Robson –É preciso que o Poder Judiciário, de fato, funcione como tal, ou seja, que extraia a sinergia de todos os seus atores (polícias – todas elas; Justiça; sistema prisional; leis) numa lógica comum. Que tenha como prioridade primeira reduzir a criminalidade violenta que assola o país. Caso contrário, teremos sempre ações e respostas espasmódicas, por parte de atores atomizados, atuando particularizadamente, cada um tentando resolver, à sua maneira, o problema. Os riscos disso, dentre outros tantos, é de se produzir mais violência por parte de policiais e da sociedade, com atos abomináveis de justiçamentos devido ao descrédito nesse sistema completamente obsoleto.

Folha – E viável e necessário expandir a política de UPPs para o interior e claro, a Região dos Lagos?
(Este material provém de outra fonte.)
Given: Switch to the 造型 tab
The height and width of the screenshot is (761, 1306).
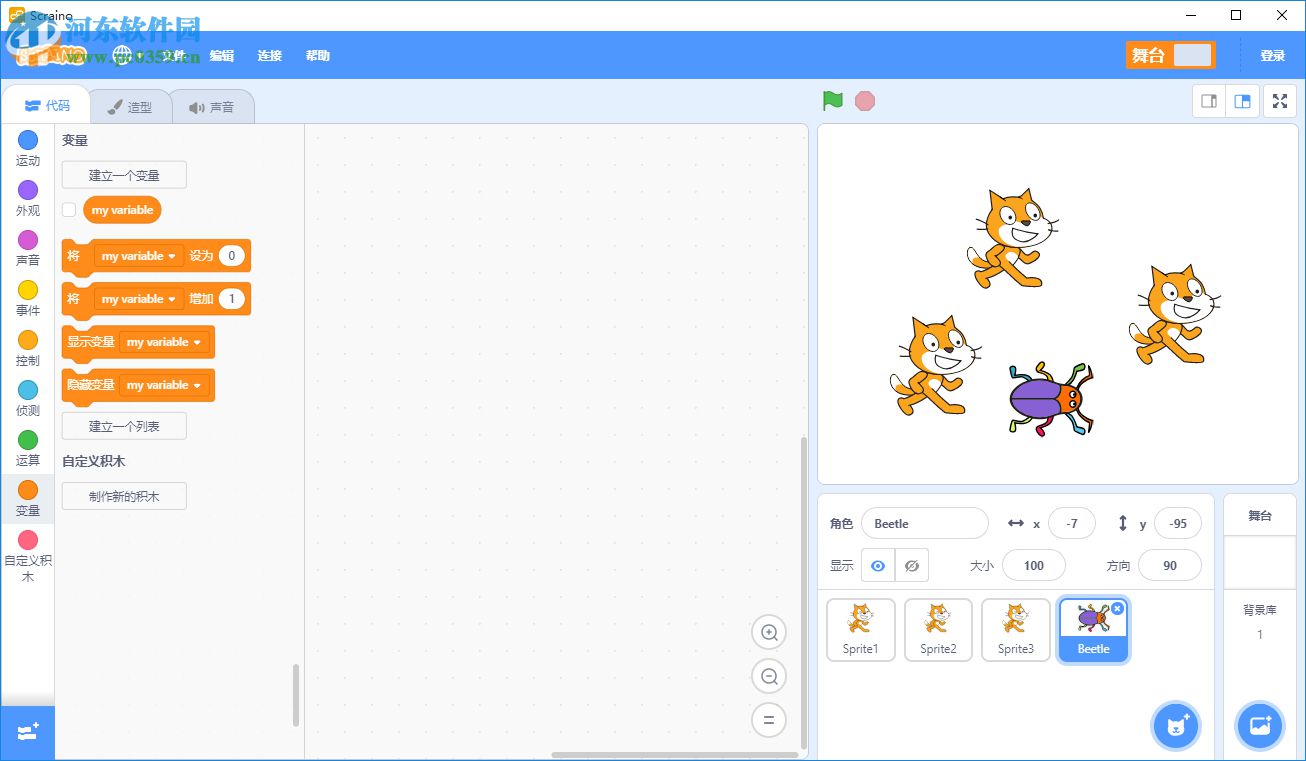Looking at the screenshot, I should pos(130,107).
Robson – Elas precisam primeiro ser reformuladas. As UPPs foram uma excelente alternativa para a desgastada “guerra às drogas”, que mostrou à polícia uma forma mais eficaz de diminuir violência. Contudo, falei também que toda política pública precisa de controle, avaliação, e monitoramento constante para o seu gerenciamento eficaz, o que não ocorreu com as UPPs. Isso as tem tornado cada vez mais caras e inviáveis. O importante não é a UPP em si, mas o que os seus policiais têm feito para reduzir a violência. A UPP é um excelente laboratório, mas não é a solução acabada. Se vendem isso, é propaganda enganosa. O objetivo são as polícias modernas, eficientes e cidadãs que, assim, poderão conseguir maior credibilidade junto à sua população, maior parceira no combate à criminalidade.